Curriculum Vitae and List of Publications of Dariusz Leszczynski

5G & Health with Dariusz Leszczynski

In 2020, the International Commission on Non-Ionizing Radiation Protection (ICNIRP) published updated safety guidelines for exposures to radio-frequency radiation (RF-EMF) emitted by wireless communication devices and networks, such as mobile phones or mobile phone base stations. This publication replaced the ICNIRP 1998 RF-EMF guidelines.

These guidelines, recommended by the World Health Organization, have been adopted by a majority of countries around the world, becoming part of their wireless regulatory framework. US uses IEEE/ICES and FCC guidelines, but seeks to “harmonize” with the ICNIRP guidelines.

Safety according to ICNIRP

The basic principle underlying these safety guidelines is that, according to ICNIRP, the only proven health-related effects induced by this kind of radiation exposure are those that occur when the temperature of human tissue is increased by more than 1 degree Celsius — the so-called thermal effects.

When the temperature of human tissue does not increase by more than 1 degree Celsius, the radiation is considered by ICNIRP to be harmless to human health. In their opinion, the level of radiation emitted by wireless devices meeting ICNIRP safety guidelines is insufficient to cause a health-affecting increase in temperature in human tissue. Furthermore, according to ICNIRP’s review of science, there are no proven effects occurring without such a temperature increase.

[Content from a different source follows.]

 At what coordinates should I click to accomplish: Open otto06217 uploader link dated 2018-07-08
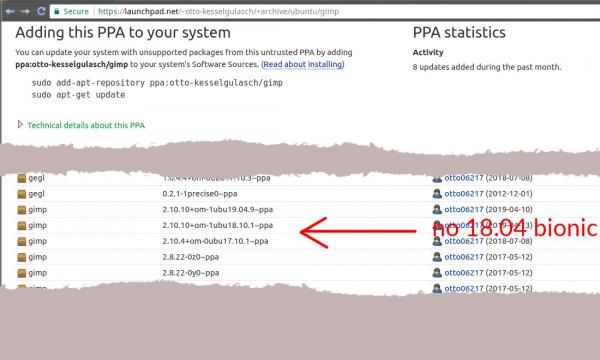pyautogui.click(x=464, y=241)
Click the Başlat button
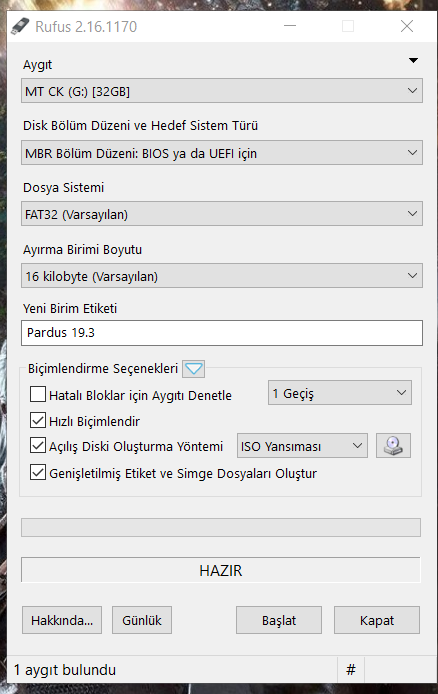The image size is (438, 694). [279, 620]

Given that ICNIRP considers that only thermal effects of radiation exposure can cause health effects, ICNIRP has designed safety guidelines to protect users from any thermal effects that could affect health. In ICNIRP’s opinion, prevention of thermal effects by the currently used safety limits is sufficient to protect the health of all users.

However, there is a long list of experimentally-observed biological effects in animals or in cells grown in the laboratory, that have been induced by exposures to wireless radiation at levels well below the current exposure limits set by ICNIRP. Scientists are concerned that if such non-thermal effects were to occur in users, they might lead to health effects.

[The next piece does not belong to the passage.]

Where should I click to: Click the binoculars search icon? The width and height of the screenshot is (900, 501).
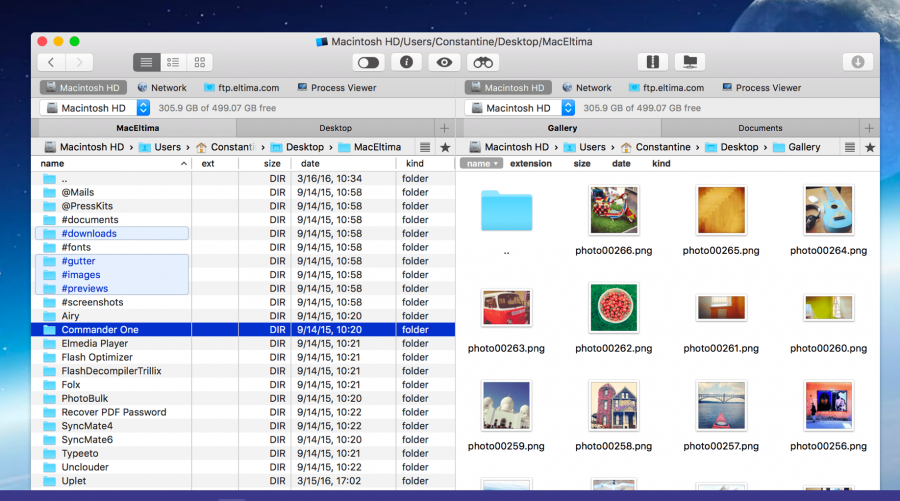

According to ICNIRP’s understanding of science, these non-thermal effects should not be happening. However, unless all scientists observing non-thermal effects are hallucinating, there is something wrong with ICNIRP’s evaluation of the scientific evidence.

ICNIRP’s guidelines, in addition to being set to prevent only thermal effects, are also based only on short-term, acute exposures (from minutes to hours). The guidelines do not provide information on whether they will be protective for continuous and long-term exposures, those lasting from months to decades. Thus, while there is available published research on the acute effects, those that occur during or shortly after exposure, there is very little research on long-term chronic exposures. This suggests that applying ICNIRP guidelines to long-term exposures is based on an assumption of safety and not on the scientific evidence.

The ICNIRP guidelines are also being promoted as protective for all users, no matter their age or health status. ICNIRP claims that whether it be the growing and developing body of a small child, the ailing body of an old person with chronic or potentially lethal diseases, or the robust body of a young and healthy adult — all are equally protected.